SEAs need a boost for policies to be effective

By Wang Yu-Cheng 王毓正

Environmental Protection Administration (EPA) Minister Stephen Shen (沈世宏) unveiled his policies to the media on May 19. President Ma Ying-jeou (馬英九) also vowed to make all policies environmentally friendly at the opening ceremony of an annual NGO environmental conference on May 31.

After two weeks in power, the government leaders’ emphasis on domestic environmental protection is praiseworthy. Still, I have a few suggestions.

Shen said that, in the first six months of the administration, the EPA would push for 12 pieces of legislation, including an energy tax act, a greenhouse gas reduction act and a renewable energy development act.

However, the energy tax act and the renewable energy development act lie beyond the EPA’s authority. Because of the distribution of authority and responsibilities, the EPA is not likely to be able to push for these bills as it wishes without taking into consideration the position of the Ministry of Finance and the Ministry of Economic Affairs.

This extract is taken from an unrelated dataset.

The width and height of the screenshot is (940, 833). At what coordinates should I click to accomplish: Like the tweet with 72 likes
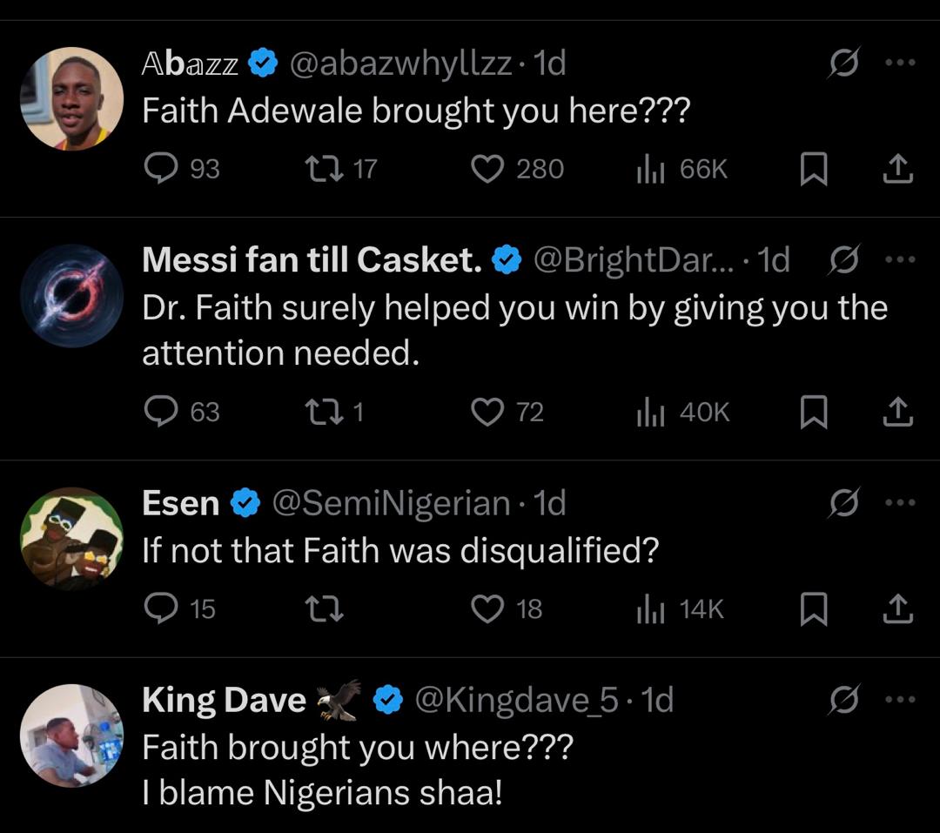point(487,411)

The 12 suggested drafts will merely be of symbolic value unless the different ministries can reach a consensus soon.

Passing the greenhouse gas reduction act would not be difficult given the Chinese Nationalist Party’s (KMT) legislative majority. However, the necessary legal framework for the proposed reduction act, which aims to set a time limit on reductions, is lacking. It should therefore be withdrawn and redrafted.

Furthermore, Shen has indicated that the future focus of policy will be on replacing orders and controls with economic incentives. However, any sort of economic incentive should be based on investigation into and understanding of pollution. Economic incentives are fine, but when regulations are broken and the environment is damaged, appropriate legal action should be taken.

Therefore, economic incentives cannot just be replaced by regulations; instead, economic incentives should be used to supplement regulations.

Shen should not overestimate the effects of economic incentives. Fees that are charged for air pollution control and recycling, clearance and treatment are all economic tools based on price restrictions. However, despite the hundreds of millions of NT dollars in fees levied each year, we have never been informed what tangible benefits these economic tools have for our environment.

Shen also stated that the debate surrounding the Suhua Freeway is not about the road itself, but more about the changes in the type of development Hualien will experience after it is completed. However, the debate should not merely be about whether the freeway will have a large impact on the environment, but also whether an Environmental Impact Assessment (EIA) should have been carried out when the idea was first proposed.

Ma’s environmentally friendly policies are not new and the correct term for such policies is Strategic Environmental Assessment (SEA). The Treaty of Maastricht, for example, states that the formulation and execution of all EU policies must be based on the principle of environmental protection.

A similar principle is mentioned in Article 26 of Taiwan’s Environmental Impact Assessment Act (環境影響評估法) that requires EIAs on policies that may affect the environment.

However, the evaluation of the SEA system is only an internal evaluation carried out by the government and at times involves the Cabinet examining and approving its own policies. Thus, all of Taiwan’s SEAs since 2000 have been flawed.